Walter Antunes: Você tem trabalhado outros temas de interesse além deste com as aves e pássaros?
Alex Montel: Não tenho trabalhado outros temas especificamente, quando tenho oportunidades eu fotografo o nascer ou o pôr-do-sol, mas nada que seja constante. E tenho servido como fotógrafo de eventos das escolas em que trabalho, mas sempre deixei claro que fotografar pessoas nunca me encanta como as aves e pássaros.
Fotografar pássaros e aves trouxe para mim uma sensação de tranquilidade e um lazer que eu buscava há muito tempo. Sou professor desde 2008, queria algo que eu pudesse fazer como lazer, distração e que me encantasse ao fazer, a fotografia de passarinhos me trouxe. Quando me proponho a fazer é como se tudo parasse para aquele momento, o fotografar, a seleção das melhores fotos para edição, a descoberta de uma nova espécie para a minha coleção, tudo me atrai e me distrai.

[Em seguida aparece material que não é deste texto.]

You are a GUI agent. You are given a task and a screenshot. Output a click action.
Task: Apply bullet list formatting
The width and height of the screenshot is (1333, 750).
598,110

Eu sigo dizendo que não busco likes, a troca de informações com outras pessoas que têm o mesmo gosto que eu, me encanta mais, publico para que vejam, que todos vejam, não pelos likes. Ouvir de algumas pessoas que têm conhecido os passarinhos pelo meu instagram me alegra, saber que alguém tem obtido conhecimento comigo através das postagens, vale mais do que likes. O desejo de aprender a fotografar melhor em 2020 levou-me a um caminho que eu não esperava, mas que tenho valorizado demais caminhar por ele, pois tenho adquirido conhecimento e conhecido pessoas que enriquecem meu capital cultural como diz o amigo professor Leandro Ferreira.
No início da conversa eu citei o amigo Hugo Buratti, ele indicou a mim o sábio Túlio Dornas, biólogo especialista em aves. Com Túlio aprendi demais, sigo aprendendo até hoje, essa troca de experiências é muito boa, enriqueceu-me demais. É pouco tempo com aves, apenas desde 2020, mas tenho aprendido muito. A atividade que começou com outro foco, hoje conta com mais de cem espécies diferentes fotografadas por mim. A lista pode ser conferida em minha página no site da wikiaves.

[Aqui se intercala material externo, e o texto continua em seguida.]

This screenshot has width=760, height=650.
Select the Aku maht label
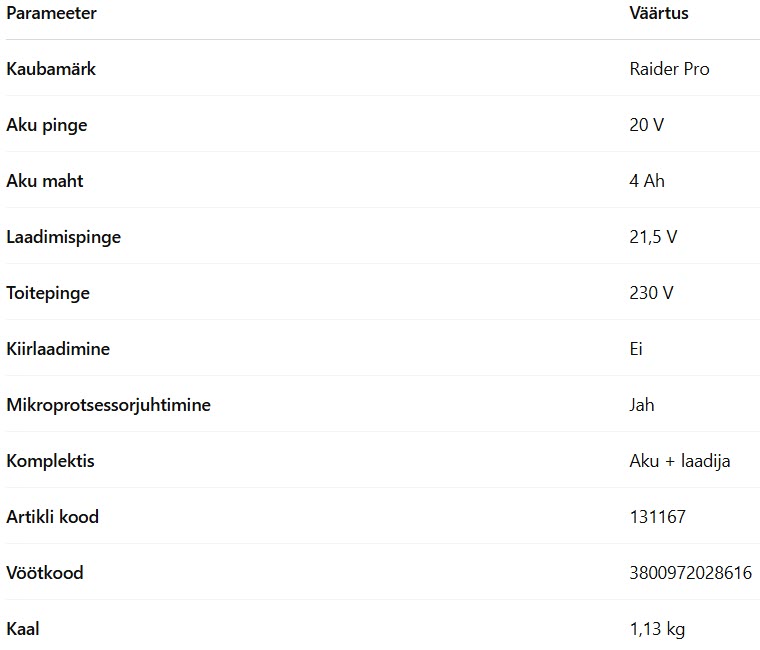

Nestes três anos de fotografia com pássaros, gostaria de destacar dois momentos que enriqueceram-me profundamente e que também alegraram bastante.
O primeiro foi a volta em torno da Ilha de São Vicente, território quilombola que fica em frente a cidade de Araguatins, junto com mais dois amigos, contornamos toda a ilha em 15 de Outubro de 2021, fizemos o percurso em motor "rabeta", viagem demorada, neste dia eu fotografei quinze espécies, naquele momento, nove inéditas até então para mim e ainda observei mais nove espécies que não consegui registro, um momento riquíssimo.

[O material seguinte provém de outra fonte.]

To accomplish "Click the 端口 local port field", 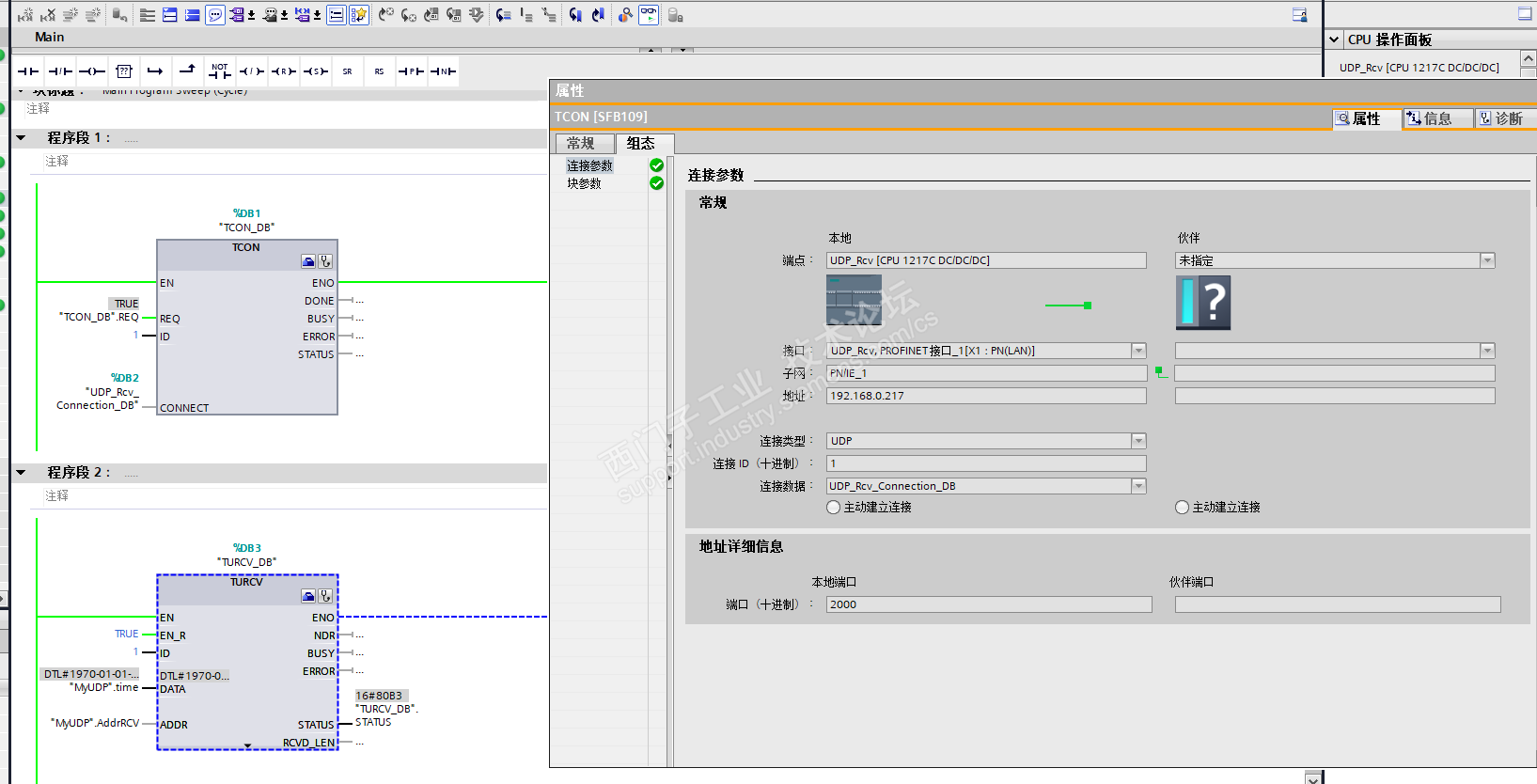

O segundo momento foi em dezembro de 2022 quando visitei uma região de mata fechada com o amigo Cristóvão Pereira, até então eu nunca havia ido fotografar em matas, fizemos o registro de doze espécies, onze novas para mim. Região belíssima, pássaros muito interessantes encontramos por lá. Estes dois momentos foram marcantes para mim. Sigo em busca de mais momentos assim, sigo em busca de mais fotos. O desejo em 2023 é registrar pelo menos cem novas espécies e que entre elas esteja o Gavião Real (Harpia Harpija), para como diz um amigo, zerar a vida.
Alex Montel por Alex Montel
Alex Montel, nasceu em 1986 em Conceição do Araguaia, Pará, filho de Seu Adiel, motorista aposentado e Dona Rosália, conhecida por Rosa, também aposentada e pai de Alice, “minha Alice”. Cara fechada e rabugento como dizem alguns amigos, mas de um coração enorme e sonhador. Um sonhador que ainda sonha como a criança que nasceu em cidade pequena, que viveu por um tempo da infância na zona rural, que morou por cidades pequenas e interioranas durante toda a infância.
Formado em Letras pela Universidade Estadual do Pará - UEPA em 2008 e mestre pela UNIFESSPA em 2019. Uma pessoa que gosta de ouvir e contar histórias, mais ouvir que contar, certamente e que vai aprendendo mais a cada vez que ouve. E claro, alguém que buscou nos pássaros um foco para aprender a fotografar, mas que encontrou neles um novo foco para a vida e uma forma de apreciar, valorizar e expor através das redes sociais o quanto a natureza é bela e encantadora a partir do momento que nos dispomos a observar ela.